The bill eliminates the corporate AMT to lower taxes and simplify compliance for C corporations and increase credit usability, but it reduces federal revenue and creates potential distributional effects, planning uncertainty, and short‑term administrative burdens.
C corporations will no longer be subject to the corporate alternative minimum tax (AMT), lowering their minimum federal tax liability beginning in tax years after 2024.
Corporations may be able to use more general business tax credits because the tentative minimum tax is treated as zero for credit application, potentially increasing usable credits and improving after‑tax returns.
Removal of the corporate AMT and related adjusted financial statement income rules simplifies corporate tax compliance and reduces recordkeeping and filing complexity for firms and the IRS.
Lower corporate tax liabilities will reduce federal revenue and likely increase the federal budget deficit compared with current law.
Lost corporate revenue could lead to higher taxes on other taxpayers or cuts to government services in the future, shifting the tax burden onto households and middle‑class families.
Corporations that previously paid AMT and carried credits may face altered credit treatment or timing, creating uncertainty for corporate tax planning and financial forecasting.
Based on analysis of 2 sections of legislative text.
Eliminates the corporate alternative minimum tax and removes related corporate AMT computations and cross-references in the tax code.
Introduced February 27, 2025 by John A. Barrasso · Last progress February 27, 2025
Repeals the corporate alternative minimum tax (AMT) by removing corporate AMT rules and related references from the Internal Revenue Code and by changing several tax-code cross-references and credit calculations.

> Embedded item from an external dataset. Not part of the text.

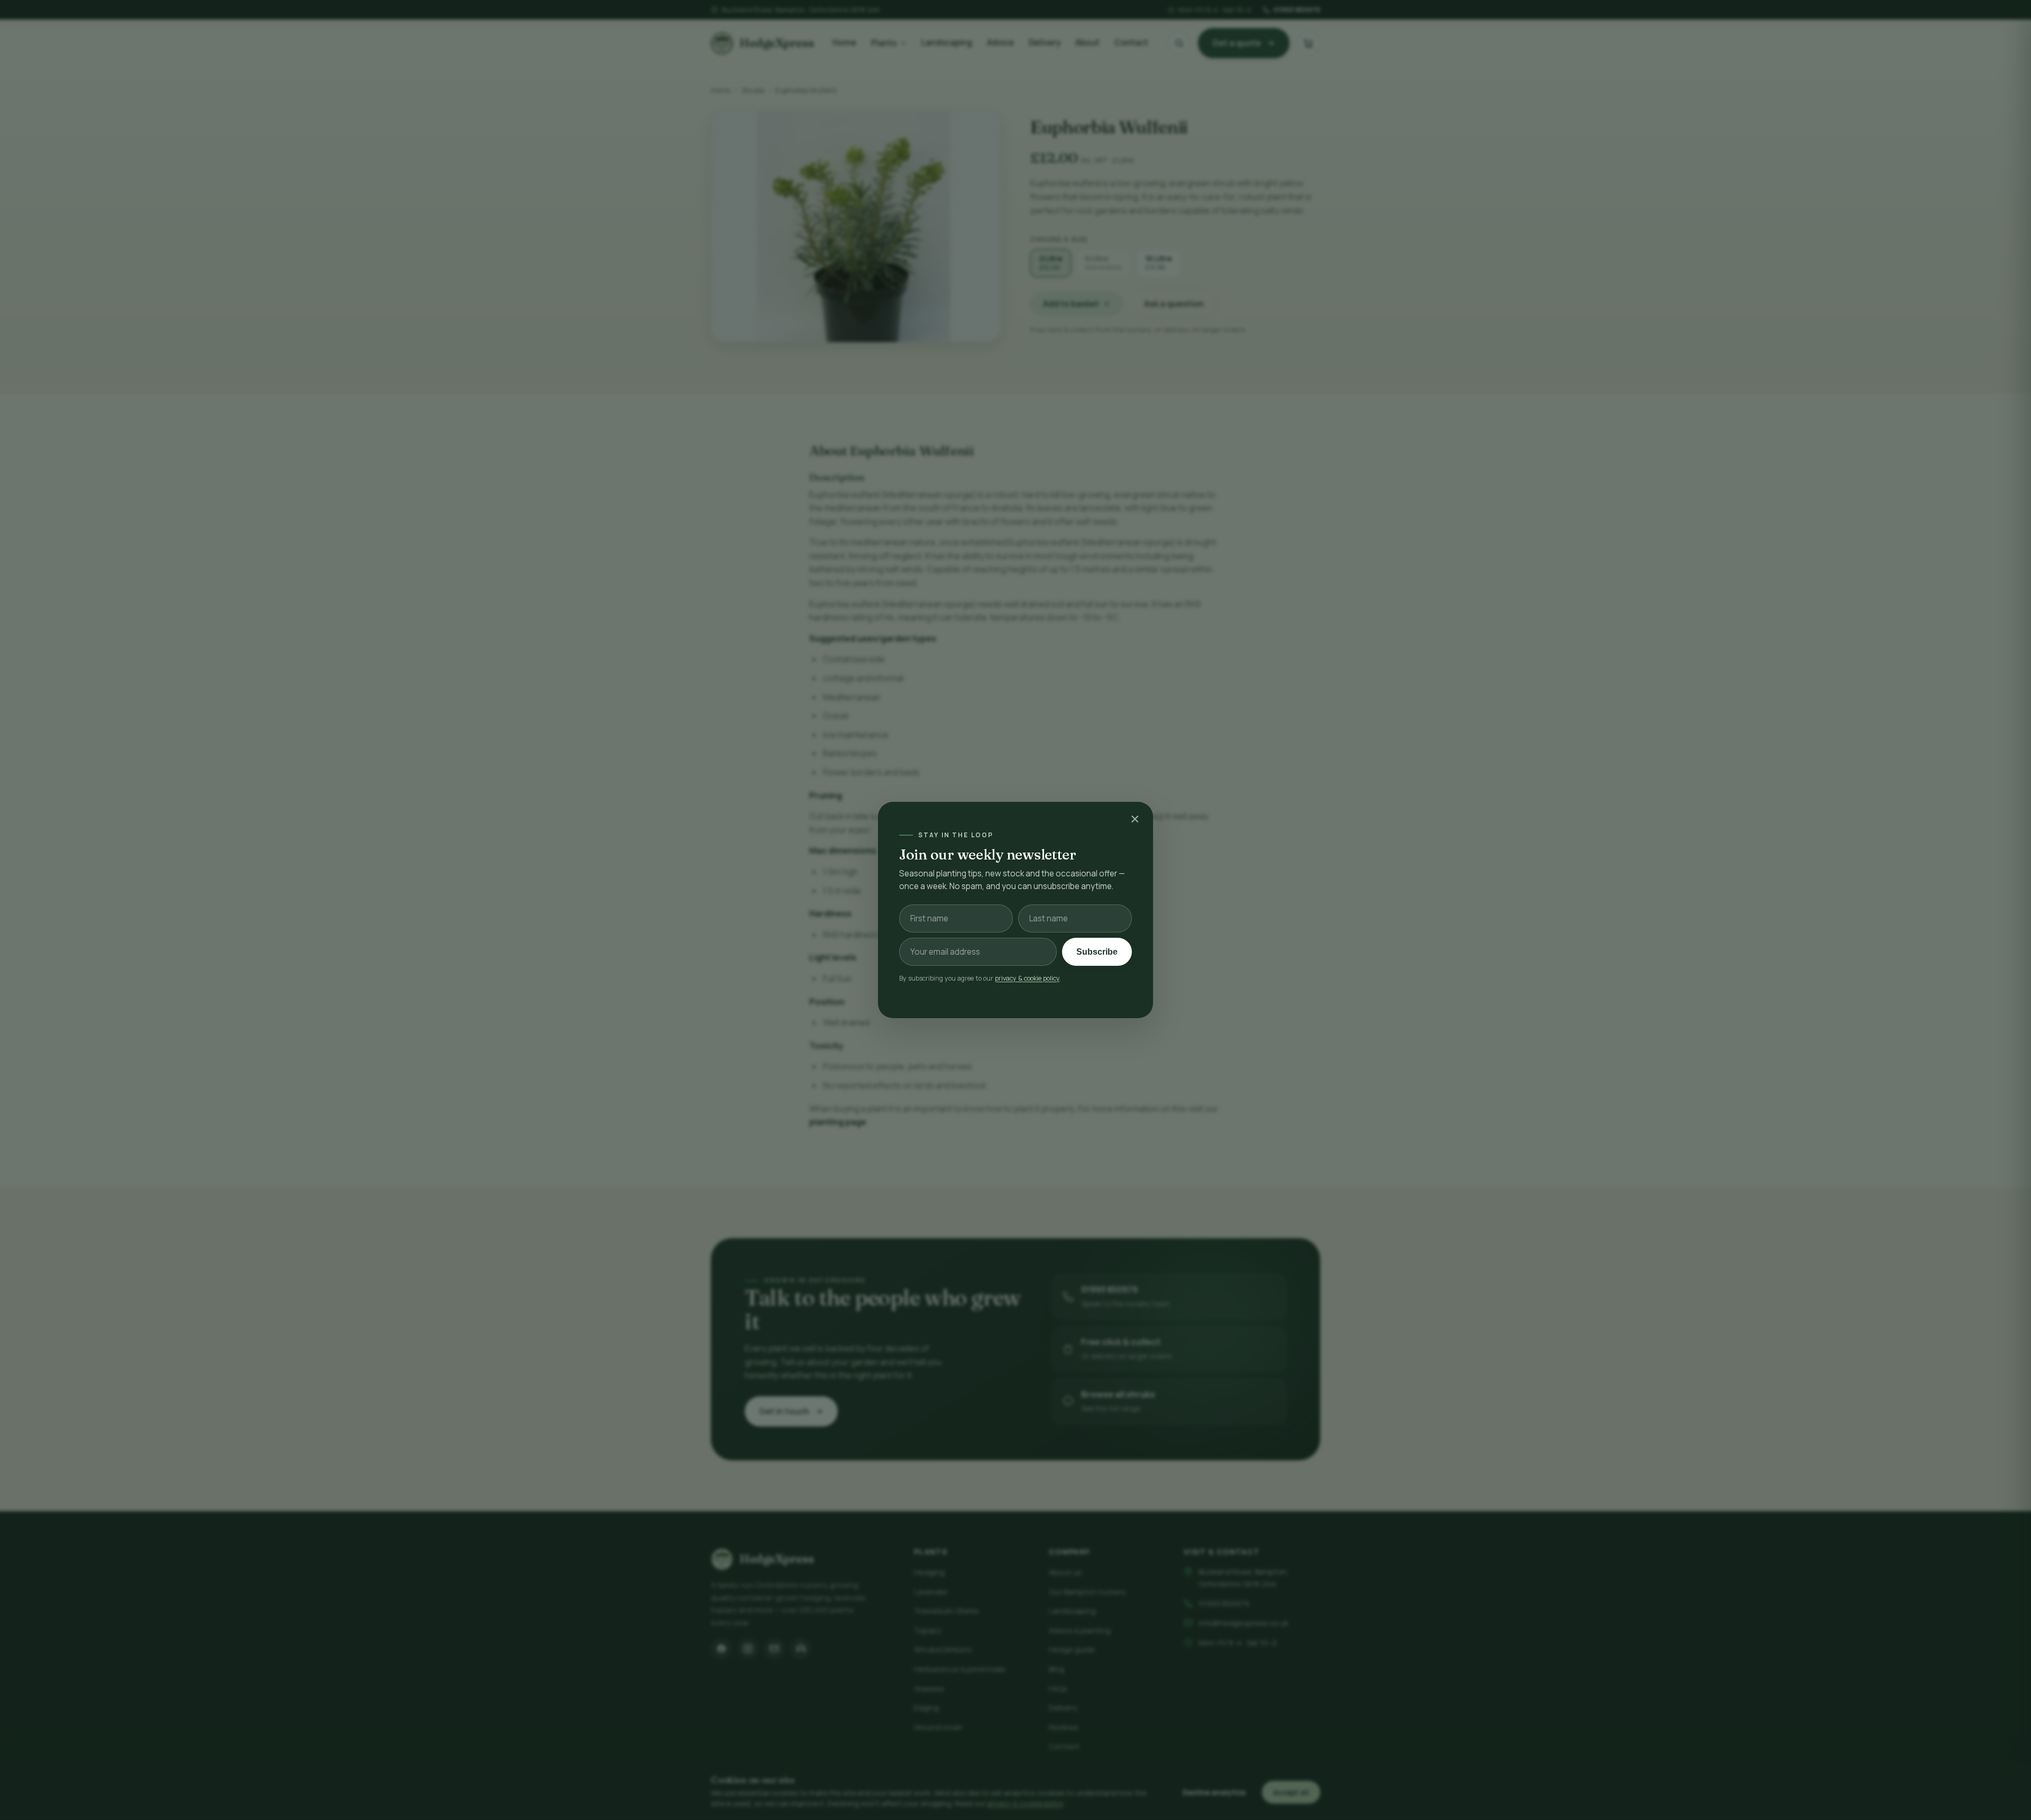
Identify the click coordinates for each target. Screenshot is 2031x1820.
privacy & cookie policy (1027, 978)
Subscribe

The legislation treats corporations as having a tentative minimum tax of zero for purposes of the general business credit and removes provisions tied to corporate AMT, with changes effective for taxable years beginning after December 31, 2024. The repeal alters how corporations compute certain credits and penalties, deletes the separate corporate AMT computations and the adjusted financial statement income rules tied to AMT, and updates multiple code sections to conform to the removal of corporate AMT. The IRS and corporate tax filers will need to apply the modified statutory references and new tentative-minimum-tax treatment starting in the first taxable year after 2024.